**Stated problem**
Resize the rows from the line with "Where should I" through the end of the rows. Repeat only those lines, requests included, and multiply each click coordinate in the answers by 1.7, rounding to whole numbers with halves going up; leave the pictures out.
---------- Input rows ----------
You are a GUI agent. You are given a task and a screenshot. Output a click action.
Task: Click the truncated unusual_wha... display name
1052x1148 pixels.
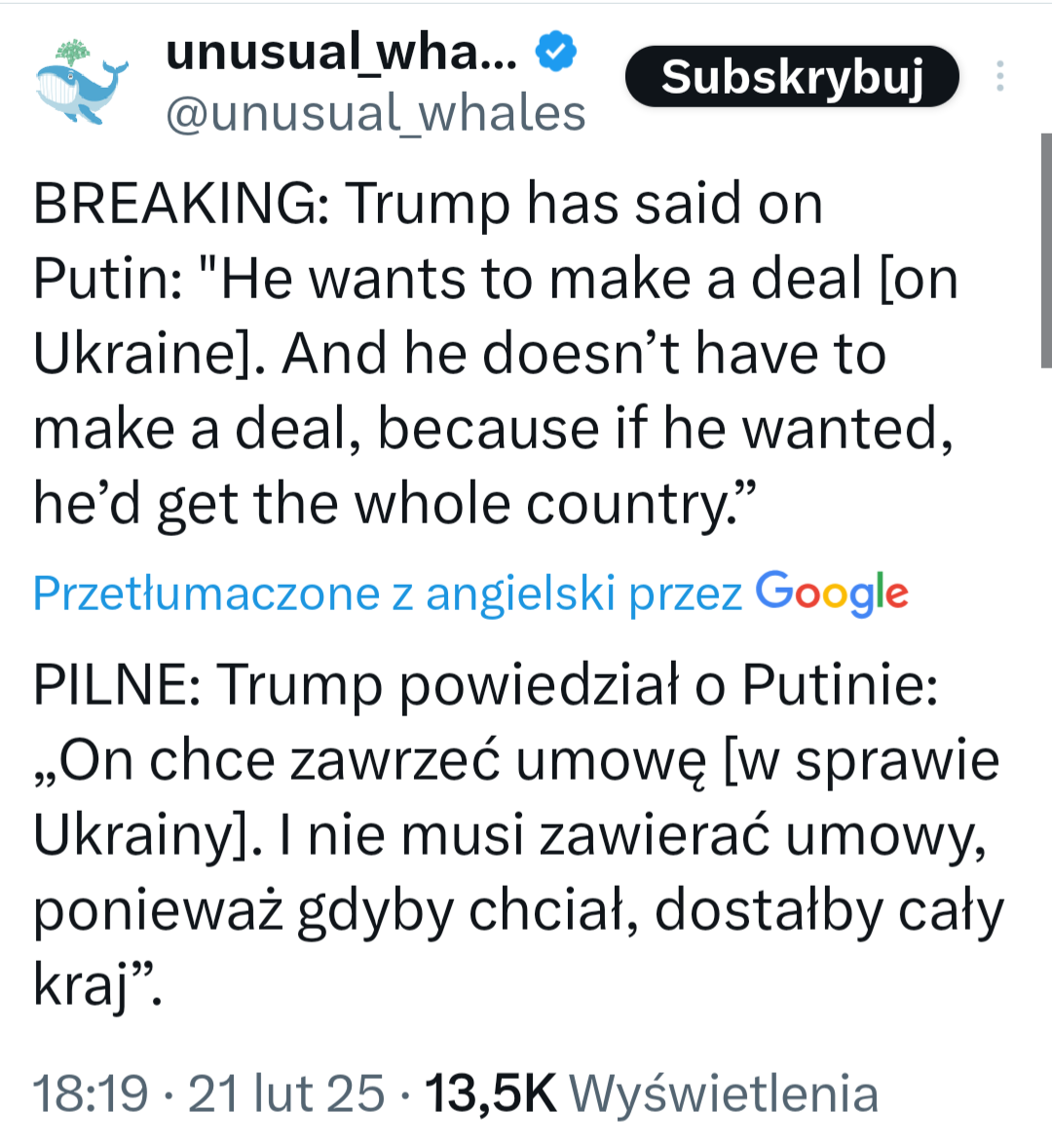[341, 52]
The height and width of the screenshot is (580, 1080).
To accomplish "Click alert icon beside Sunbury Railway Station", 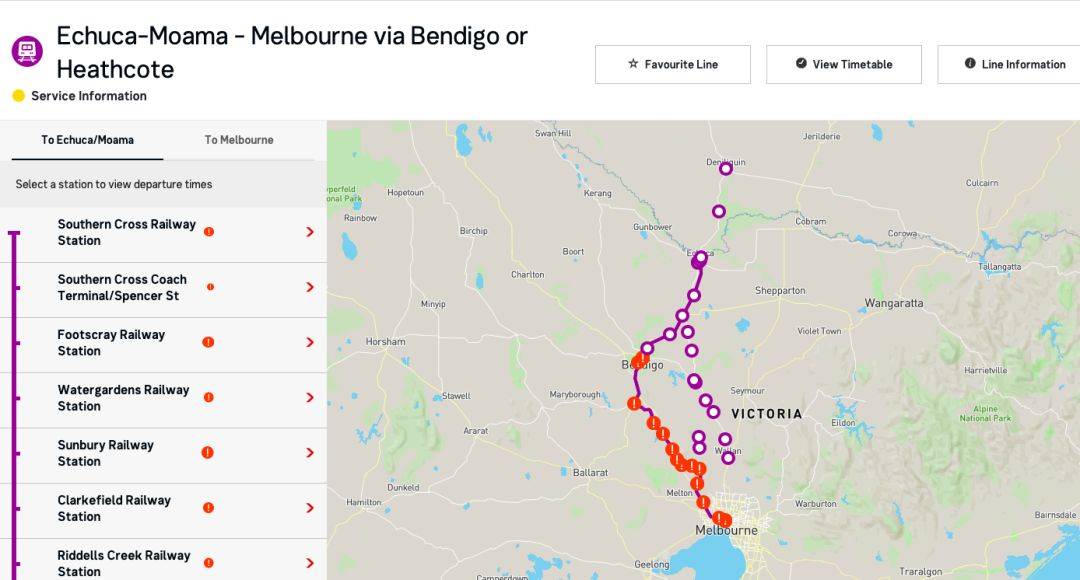I will click(x=207, y=453).
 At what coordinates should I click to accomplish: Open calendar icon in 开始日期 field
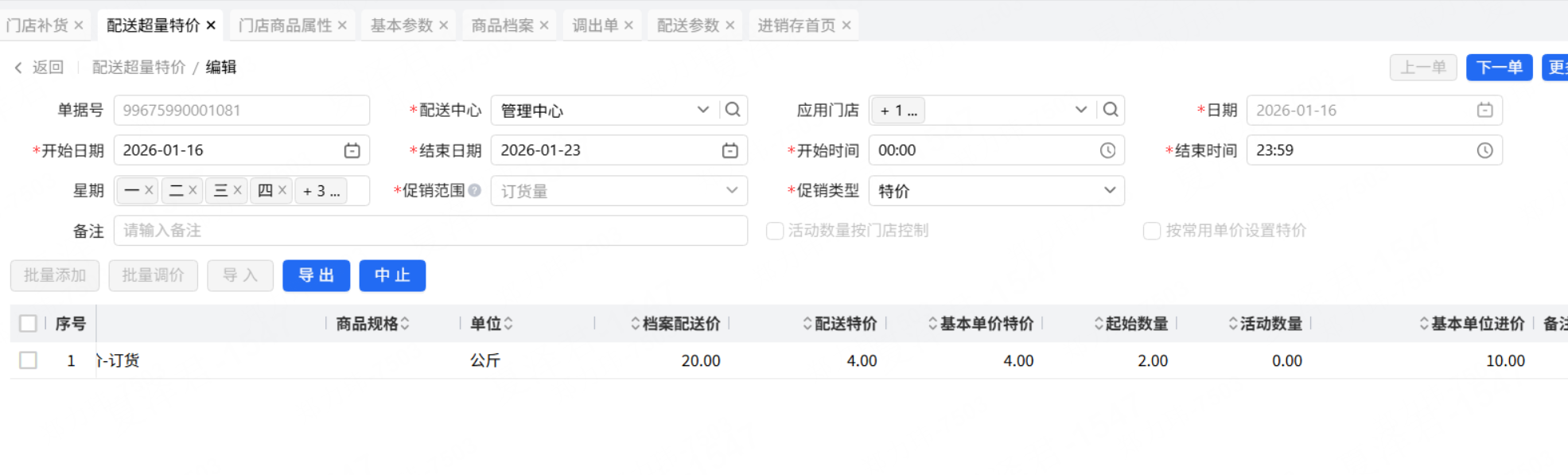click(x=352, y=150)
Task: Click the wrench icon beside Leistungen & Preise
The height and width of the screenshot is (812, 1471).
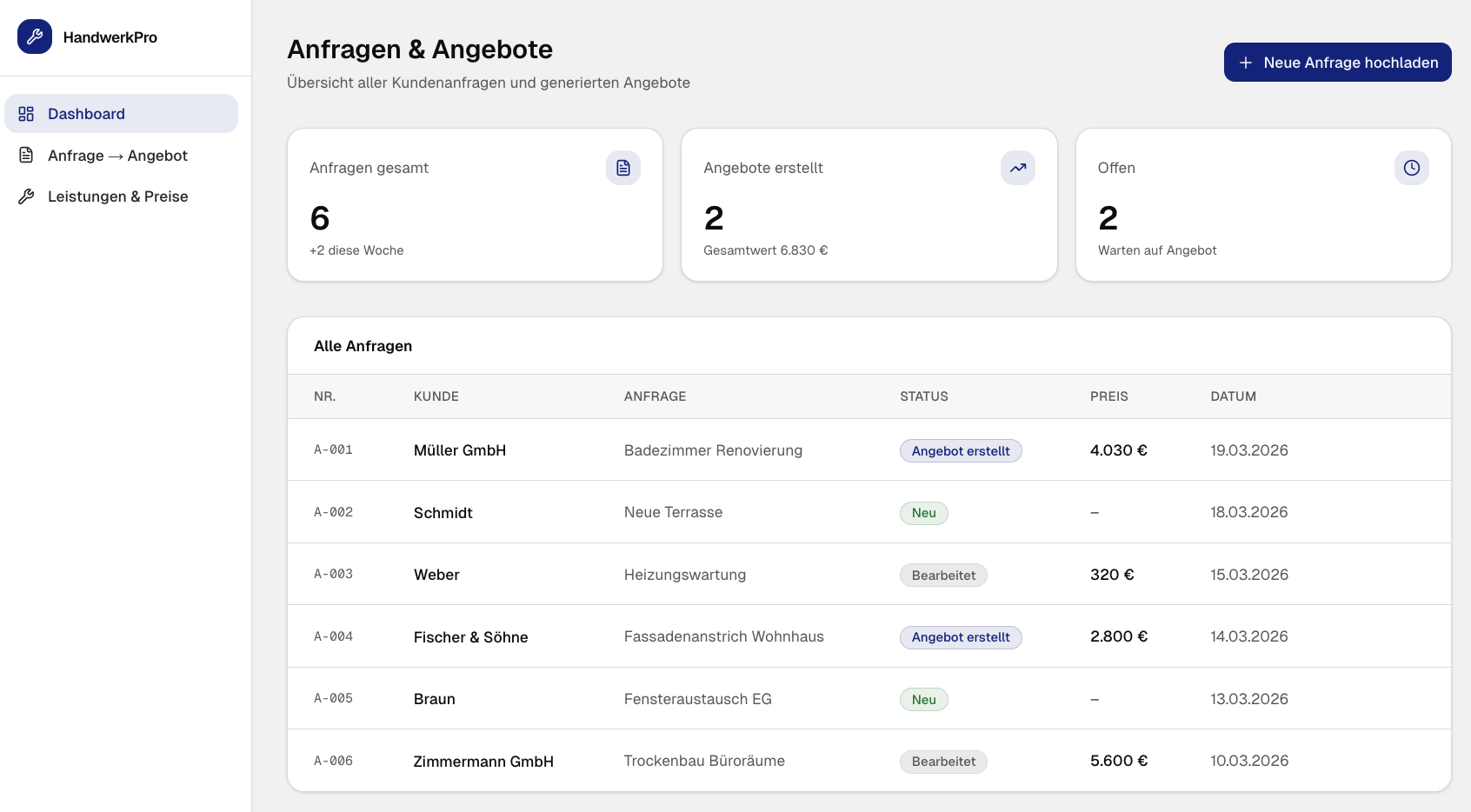Action: coord(26,196)
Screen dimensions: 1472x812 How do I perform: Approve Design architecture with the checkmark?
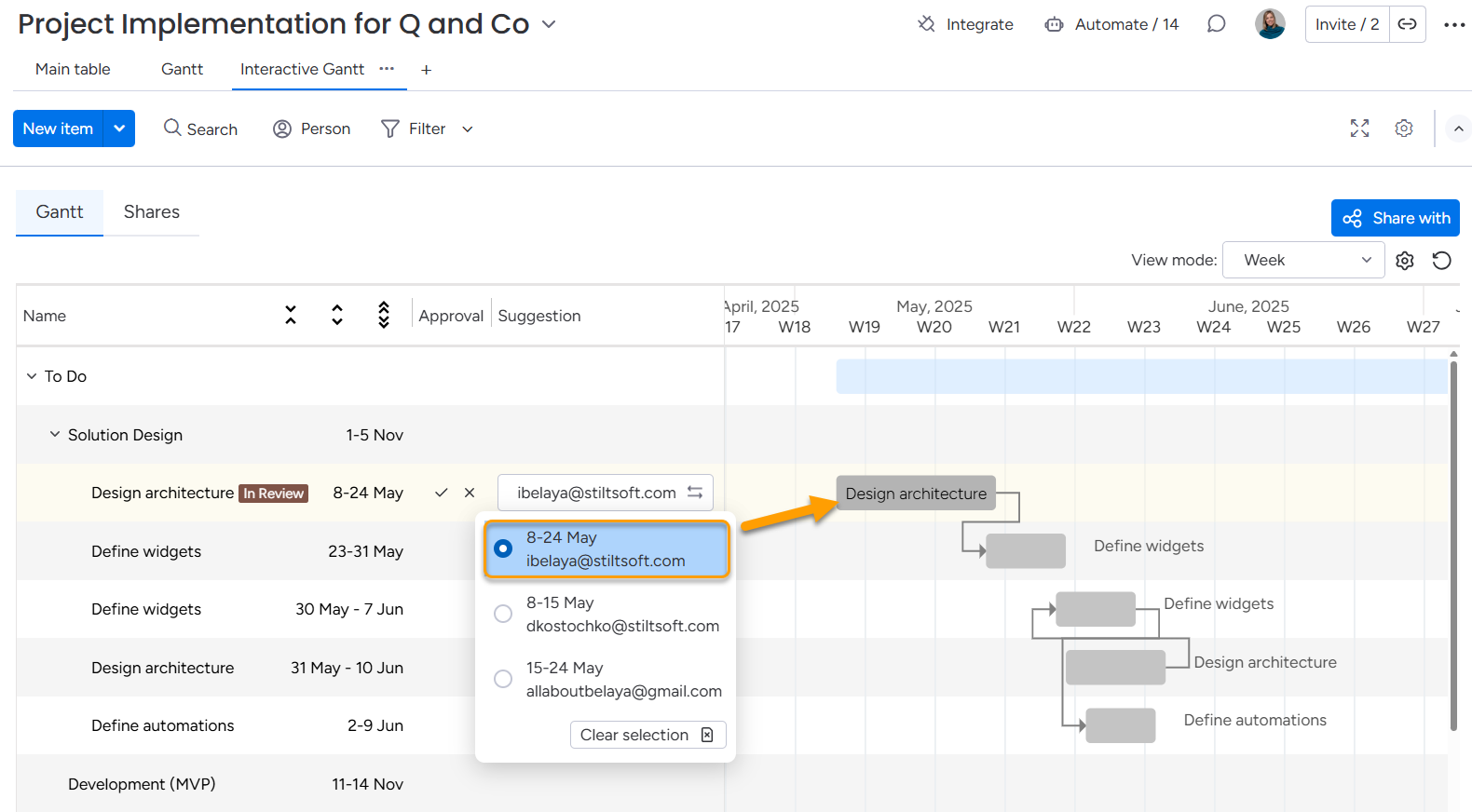click(x=442, y=493)
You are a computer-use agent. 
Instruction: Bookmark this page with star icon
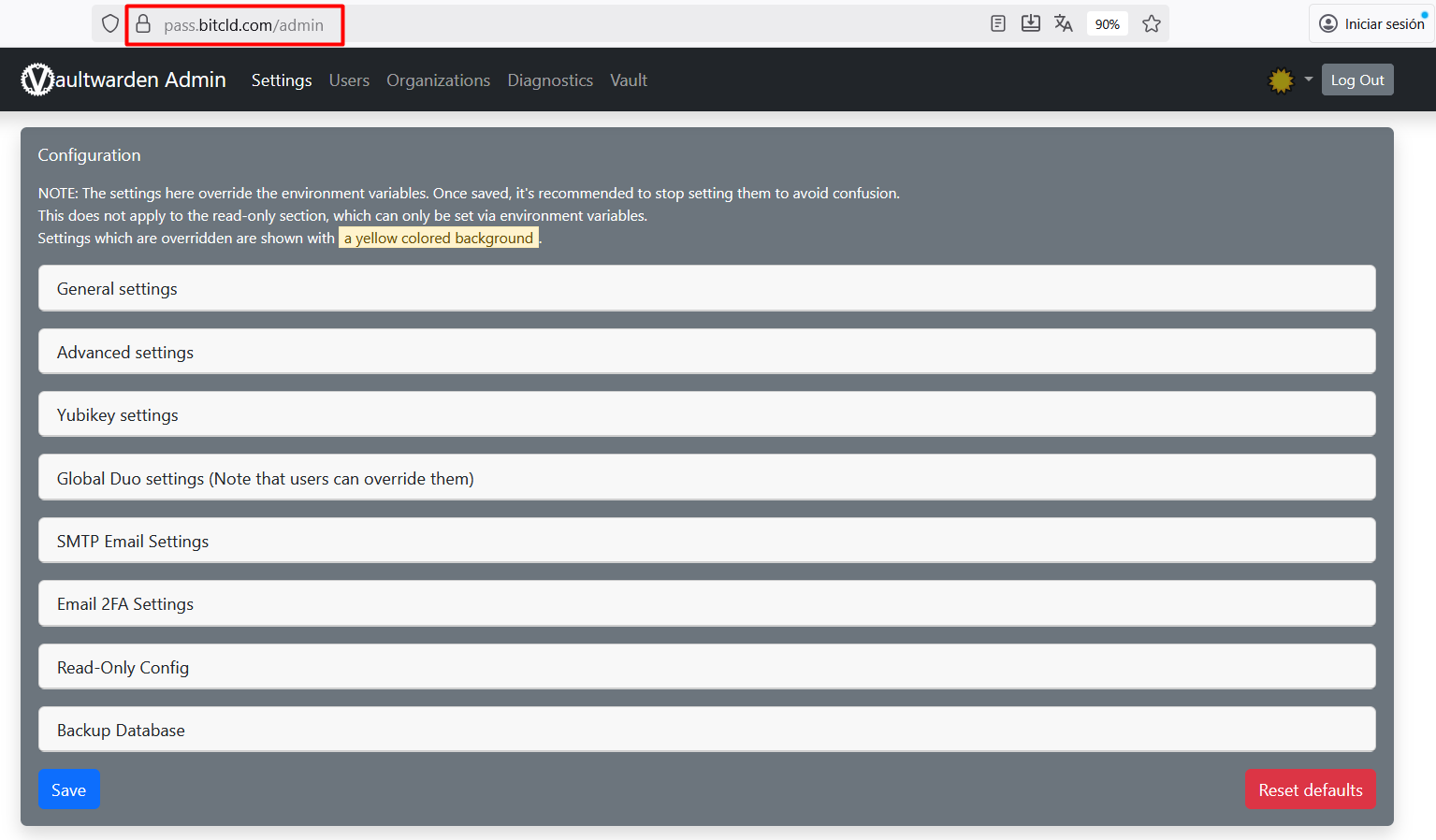point(1152,24)
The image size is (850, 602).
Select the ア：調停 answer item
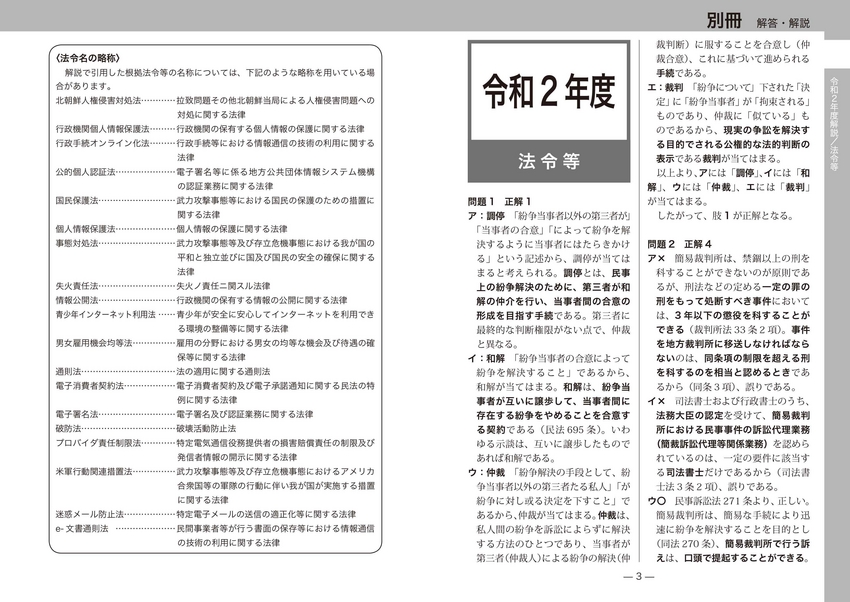(488, 215)
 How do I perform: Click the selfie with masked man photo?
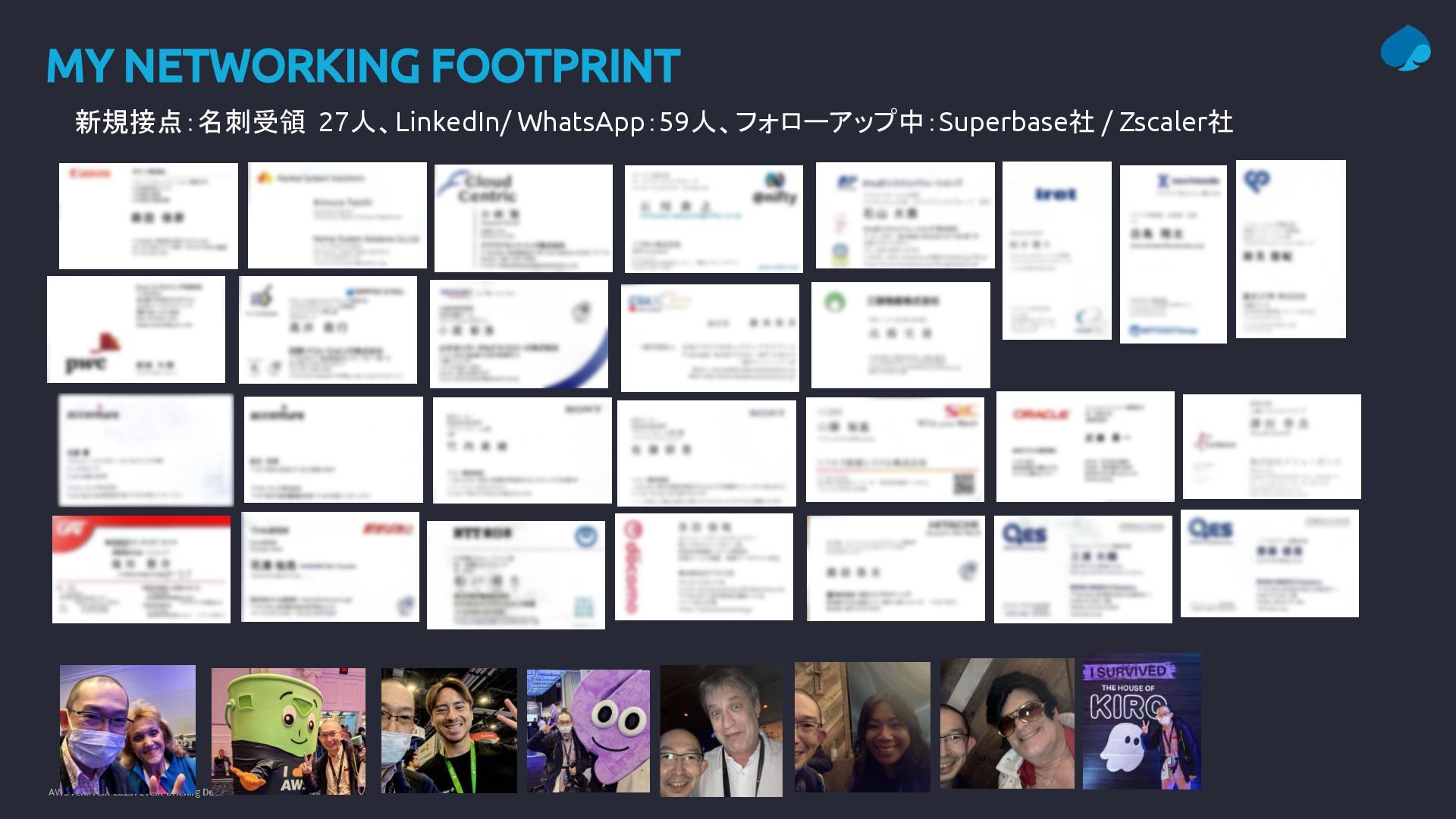[127, 728]
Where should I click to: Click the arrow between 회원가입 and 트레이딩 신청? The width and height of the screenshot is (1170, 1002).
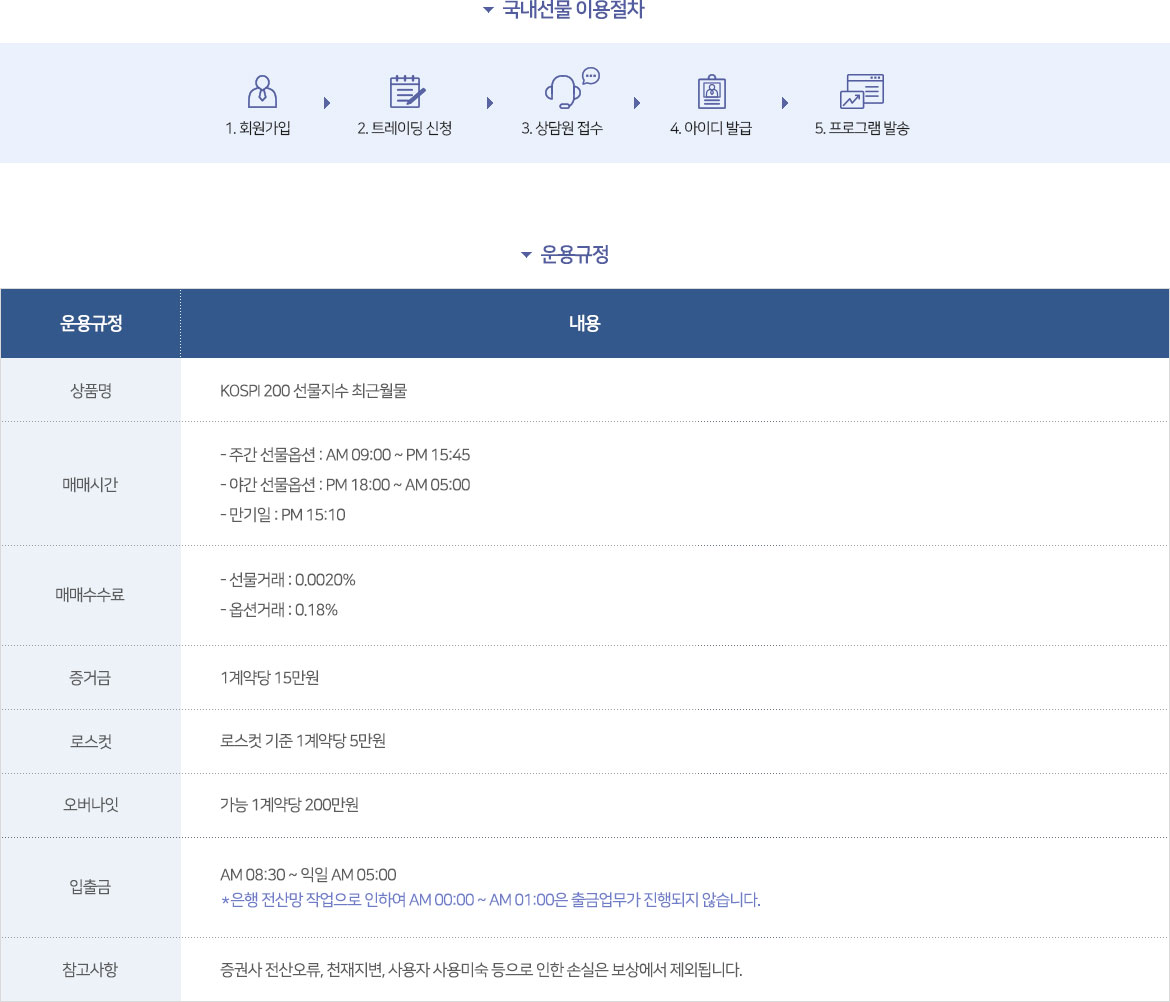click(327, 103)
----------
**Written solution**
Where should I click to: Click the arrow between 회원가입 and 트레이딩 신청? The width and height of the screenshot is (1170, 1002).
click(556, 175)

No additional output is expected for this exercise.